Posted by Nymph on 11-Aug-2005

Snow Boarding For the Young

When you're 47 years old, you sometimes hear a small voice inside you that says: "Just because you've reached middle age, that doesn't mean you shouldn't take on new challenges and seek new adventures. You get only one ride on this crazy carousel we call life, and by golly you should make the most of it."

This is the voice of Satan.

I know this because recently, on a mountain in Idaho, I listened to this voice, and as a result my body feels as though it has been used as a trampoline by the Budweiser Clydesdales.

I am currently on an all-painkiller diet. "I'll have a black coffee and 250 Advil tablets" is a typical breakfast order for me these days.

This is because I went snowboarding.

For those of you who, for whatever reason, such as a will to live, do not participate in downhill winter sports, I should explain that snowboarding is an activity that is popular with people who do not feel that regular skiing is lethal enough.

These are of course young people, fearless people, people with 100 percent synthetic bodies who can hurtle down a mountainside at 50 miles per hour and knock down mature trees with their faces and then spring to their feet and go, "Cool."

People like my son. He wanted to try snowboarding, and I thought it would be good to learn with him, because we can no longer ski together.

We have a fundamental difference in technique: He skis via the Downhill Method, in which you ski down the hill; whereas I ski via the Breath-Catching Method, in which you stand sideways on the hill, looking as athletic as possible without actually moving muscles (this could cause you to start sliding down the hill).

If anybody asks if you're OK, you say, "I'm just catching my breath!" in a tone of voice that suggests that at any moment you're going to swoop rapidly down the slope; whereas in fact you're planning to stay right where you are, rigid as a statue, until the spring thaw.

At night, when the Downhillers have all gone home, we Breath-Catchers will still be up there, clinging to the mountainside, chewing on our parkas for sustenance.

So I thought I'd take a stab at snowboarding, which is quite different from skiing.

In skiing, you wear a total of two skis, or approximately one per foot, so you can sort of maintain your balance by moving your feet, plus you have poles that you can stab people with if they make fun of you at close range.

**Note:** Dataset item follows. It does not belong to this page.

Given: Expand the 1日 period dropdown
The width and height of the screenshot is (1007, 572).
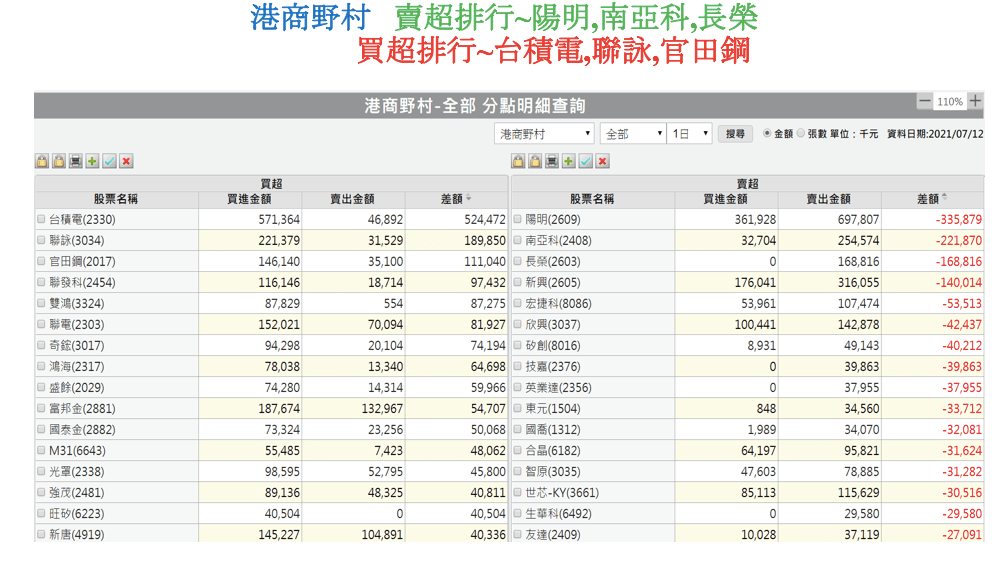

Whereas with snowboarding, all you get is one board, which is shaped like a giant tongue depressor and manufactured by the Institute of Extremely Slippery Things. Both of your feet are strapped firmly to this board, so that if you start to fall, you can't stick a foot out and catch yourself. You crash to the ground like a tree and lie there while skiers swoop past and deliberately spray snow on you.

Skiers hate snowboarders. It's a generational thing. Skiers are (and here I am generalizing) middle-aged Republicans wearing designer space suits; snowboarders are defiant young rebels wearing deliberately drab clothing that is baggy enough to cover the snowboarder plus a major appliance. Skiers like to glide down the slopes in a series of graceful arcs; snowboarders like to attack the mountain, slashing, spinning, tumbling, going backward, blasting through snowdrifts, leaping off cliffs, getting their noses pierced in midair, etc.

Skiers view snowboarders as a menace; snowboarders view skiers as Elmer Fudd.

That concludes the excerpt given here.